===== DATASET RECORDS
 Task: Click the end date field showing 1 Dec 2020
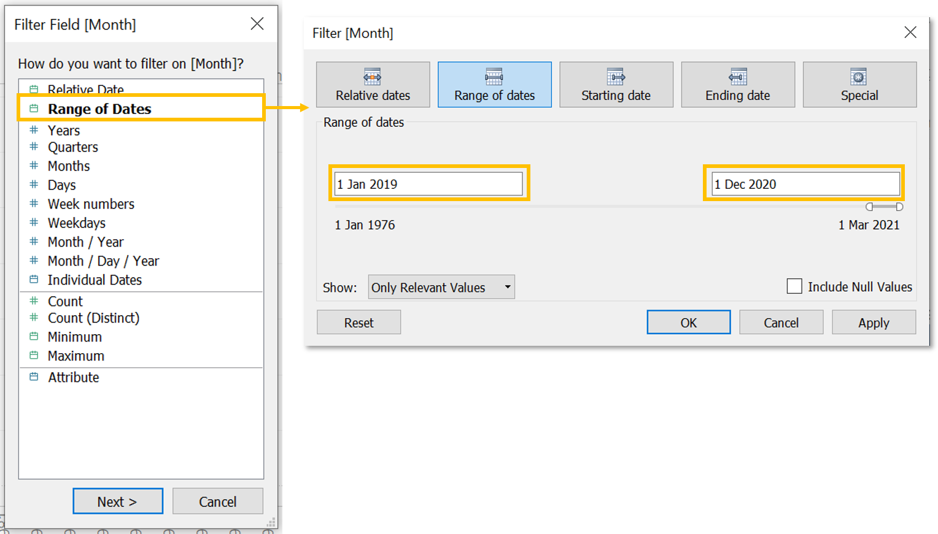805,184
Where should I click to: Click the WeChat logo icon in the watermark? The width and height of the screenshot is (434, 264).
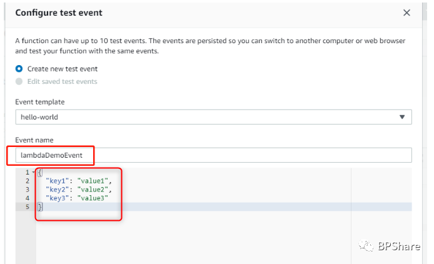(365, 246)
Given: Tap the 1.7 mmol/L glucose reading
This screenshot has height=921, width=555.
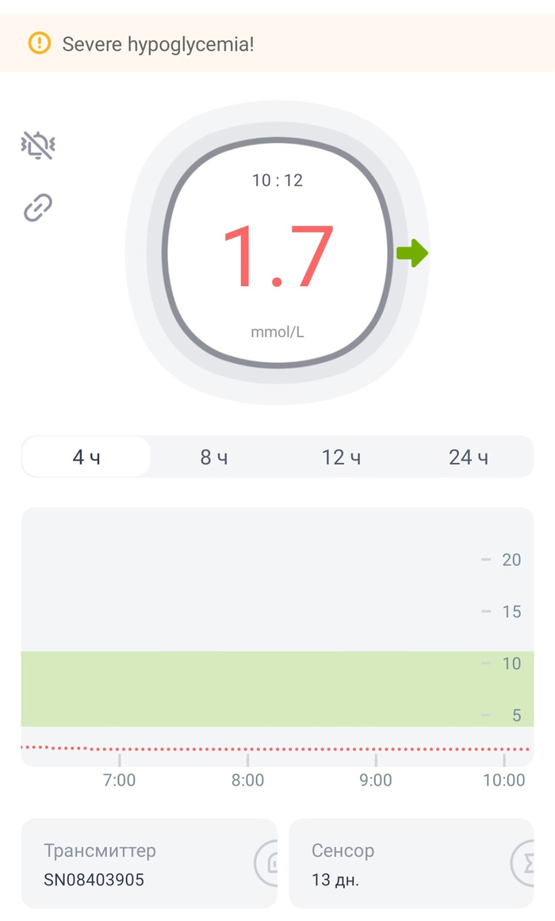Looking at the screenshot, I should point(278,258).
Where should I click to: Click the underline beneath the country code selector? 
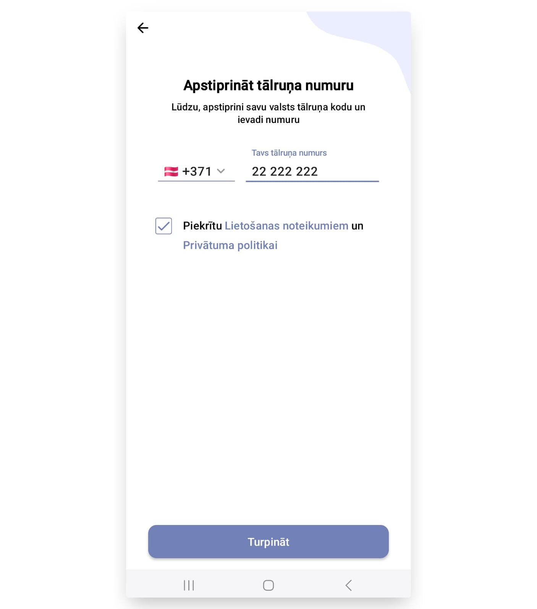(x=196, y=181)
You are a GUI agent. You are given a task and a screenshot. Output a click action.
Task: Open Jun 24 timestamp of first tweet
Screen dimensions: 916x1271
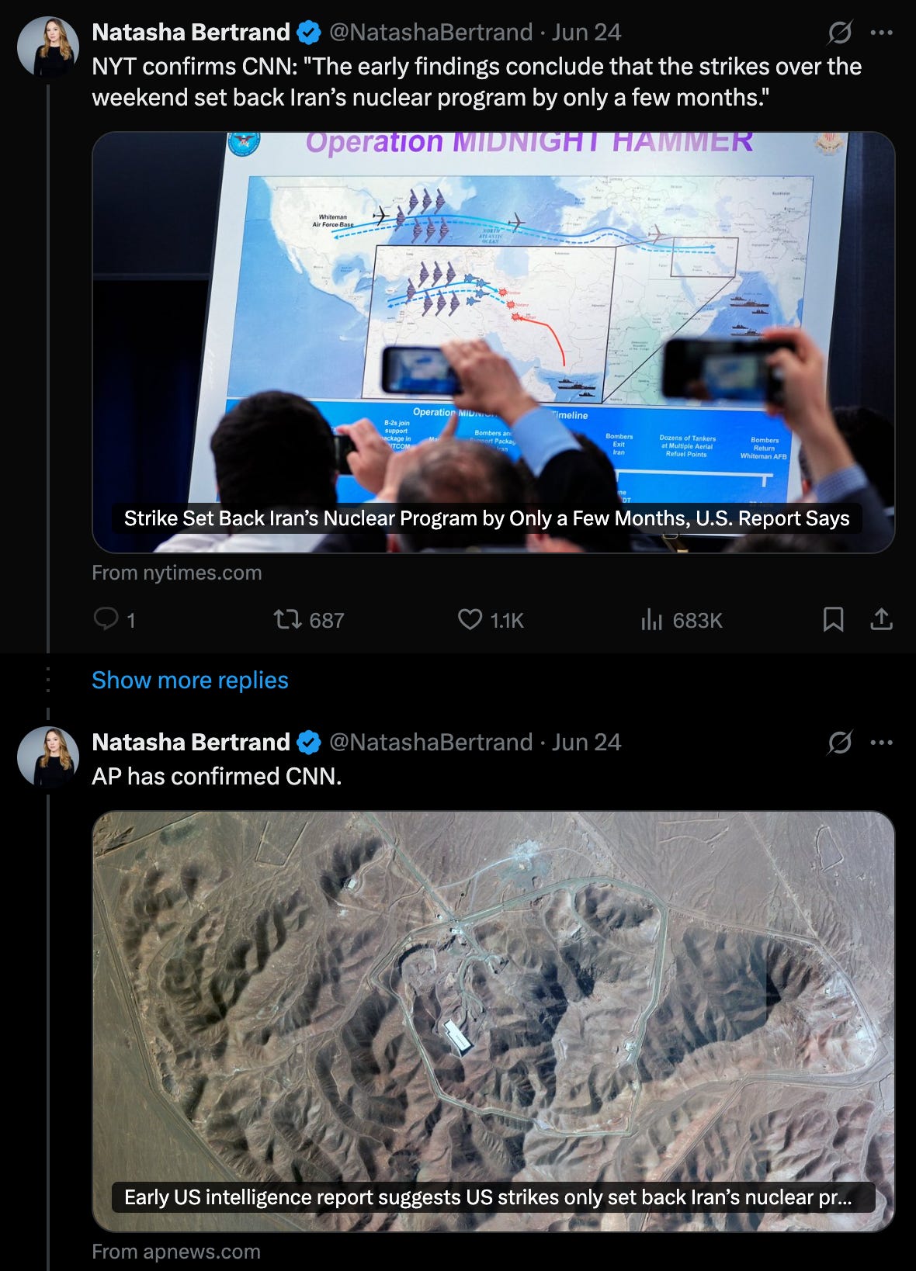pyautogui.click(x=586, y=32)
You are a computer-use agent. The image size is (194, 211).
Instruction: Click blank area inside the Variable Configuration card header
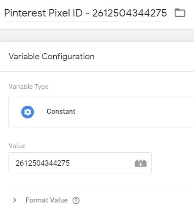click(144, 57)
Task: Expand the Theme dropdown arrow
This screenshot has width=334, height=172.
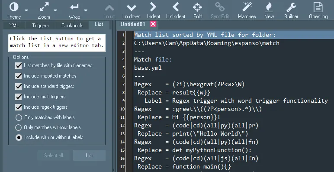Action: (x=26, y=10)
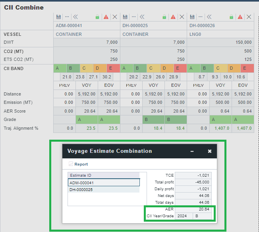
==========
Please give the number of lines above that include the string "agent", with nothing added.

2